=== Input for this task ===

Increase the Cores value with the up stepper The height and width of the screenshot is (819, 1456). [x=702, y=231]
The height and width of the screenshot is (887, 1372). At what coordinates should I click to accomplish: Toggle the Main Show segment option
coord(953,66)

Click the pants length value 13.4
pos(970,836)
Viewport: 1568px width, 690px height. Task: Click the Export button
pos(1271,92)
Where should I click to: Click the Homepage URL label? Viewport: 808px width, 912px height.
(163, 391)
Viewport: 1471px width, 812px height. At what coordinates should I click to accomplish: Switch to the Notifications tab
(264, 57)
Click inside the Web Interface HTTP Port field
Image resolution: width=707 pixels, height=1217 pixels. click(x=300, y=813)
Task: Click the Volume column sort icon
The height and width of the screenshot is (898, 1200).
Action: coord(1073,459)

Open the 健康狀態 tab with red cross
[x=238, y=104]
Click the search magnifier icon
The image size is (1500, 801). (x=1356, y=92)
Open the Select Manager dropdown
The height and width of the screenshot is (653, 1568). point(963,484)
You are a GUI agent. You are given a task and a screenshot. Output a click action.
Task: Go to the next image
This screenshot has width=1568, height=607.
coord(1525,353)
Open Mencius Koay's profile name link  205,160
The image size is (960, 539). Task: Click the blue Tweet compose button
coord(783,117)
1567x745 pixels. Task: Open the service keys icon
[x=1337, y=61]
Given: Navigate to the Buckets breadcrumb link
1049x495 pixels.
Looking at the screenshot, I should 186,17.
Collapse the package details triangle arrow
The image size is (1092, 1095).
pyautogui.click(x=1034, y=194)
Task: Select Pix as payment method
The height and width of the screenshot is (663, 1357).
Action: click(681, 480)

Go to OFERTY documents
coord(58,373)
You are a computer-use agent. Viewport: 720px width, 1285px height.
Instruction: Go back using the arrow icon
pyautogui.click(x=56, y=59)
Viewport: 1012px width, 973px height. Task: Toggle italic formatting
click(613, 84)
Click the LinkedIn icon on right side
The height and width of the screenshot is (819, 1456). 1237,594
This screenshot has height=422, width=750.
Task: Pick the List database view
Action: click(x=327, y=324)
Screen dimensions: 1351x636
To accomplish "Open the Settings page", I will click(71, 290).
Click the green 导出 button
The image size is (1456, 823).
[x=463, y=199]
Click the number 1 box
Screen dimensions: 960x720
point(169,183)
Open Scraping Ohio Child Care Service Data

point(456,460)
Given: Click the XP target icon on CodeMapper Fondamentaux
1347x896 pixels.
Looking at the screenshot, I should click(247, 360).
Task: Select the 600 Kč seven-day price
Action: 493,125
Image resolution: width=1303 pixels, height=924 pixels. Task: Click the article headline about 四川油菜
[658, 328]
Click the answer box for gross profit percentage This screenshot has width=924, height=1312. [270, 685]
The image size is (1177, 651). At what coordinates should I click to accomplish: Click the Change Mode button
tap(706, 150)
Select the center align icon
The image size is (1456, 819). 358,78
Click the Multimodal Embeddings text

===

Your instructions: Copy all of the lines above without changing anything, from the first line through the last.

Result of the task:
Increase the Cores value with the up stepper The height and width of the screenshot is (819, 1456). [x=702, y=231]
The height and width of the screenshot is (887, 1372). At what coordinates should I click to accomplish: Toggle the Main Show segment option
coord(953,66)

Click the pants length value 13.4
pos(970,836)
Viewport: 1568px width, 690px height. Task: Click the Export button
pos(1271,92)
Where should I click to: Click the Homepage URL label? Viewport: 808px width, 912px height.
(163, 391)
Viewport: 1471px width, 812px height. At what coordinates should I click to accomplish: Switch to the Notifications tab
(264, 57)
Click inside the Web Interface HTTP Port field
Image resolution: width=707 pixels, height=1217 pixels. click(x=300, y=813)
Task: Click the Volume column sort icon
The height and width of the screenshot is (898, 1200).
Action: coord(1073,459)

Open the 健康狀態 tab with red cross
[x=238, y=104]
Click the search magnifier icon
The image size is (1500, 801). (x=1356, y=92)
Open the Select Manager dropdown
The height and width of the screenshot is (653, 1568). point(963,484)
You are a GUI agent. You are given a task and a screenshot. Output a click action.
Task: Go to the next image
This screenshot has width=1568, height=607.
coord(1525,353)
Open Mencius Koay's profile name link  205,160
The image size is (960, 539). Task: Click the blue Tweet compose button
coord(783,117)
1567x745 pixels. Task: Open the service keys icon
[x=1337, y=61]
Given: Navigate to the Buckets breadcrumb link
1049x495 pixels.
Looking at the screenshot, I should 186,17.
Collapse the package details triangle arrow
The image size is (1092, 1095).
pyautogui.click(x=1034, y=194)
Task: Select Pix as payment method
The height and width of the screenshot is (663, 1357).
Action: click(681, 480)

Go to OFERTY documents
coord(58,373)
You are a computer-use agent. Viewport: 720px width, 1285px height.
Instruction: Go back using the arrow icon
pyautogui.click(x=56, y=59)
Viewport: 1012px width, 973px height. Task: Toggle italic formatting
click(613, 84)
Click the LinkedIn icon on right side
The height and width of the screenshot is (819, 1456). 1237,594
This screenshot has height=422, width=750.
Task: Pick the List database view
Action: click(x=327, y=324)
Screen dimensions: 1351x636
To accomplish "Open the Settings page", I will click(71, 290).
Click the green 导出 button
The image size is (1456, 823).
[x=463, y=199]
Click the number 1 box
Screen dimensions: 960x720
point(169,183)
Open Scraping Ohio Child Care Service Data

point(456,460)
Given: Click the XP target icon on CodeMapper Fondamentaux
1347x896 pixels.
Looking at the screenshot, I should click(247, 360).
Task: Select the 600 Kč seven-day price
Action: 493,125
Image resolution: width=1303 pixels, height=924 pixels. Task: Click the article headline about 四川油菜
[658, 328]
Click the answer box for gross profit percentage This screenshot has width=924, height=1312. [270, 685]
The image size is (1177, 651). At what coordinates should I click to accomplish: Click the Change Mode button
tap(706, 150)
Select the center align icon
The image size is (1456, 819). 358,78
Click the Multimodal Embeddings text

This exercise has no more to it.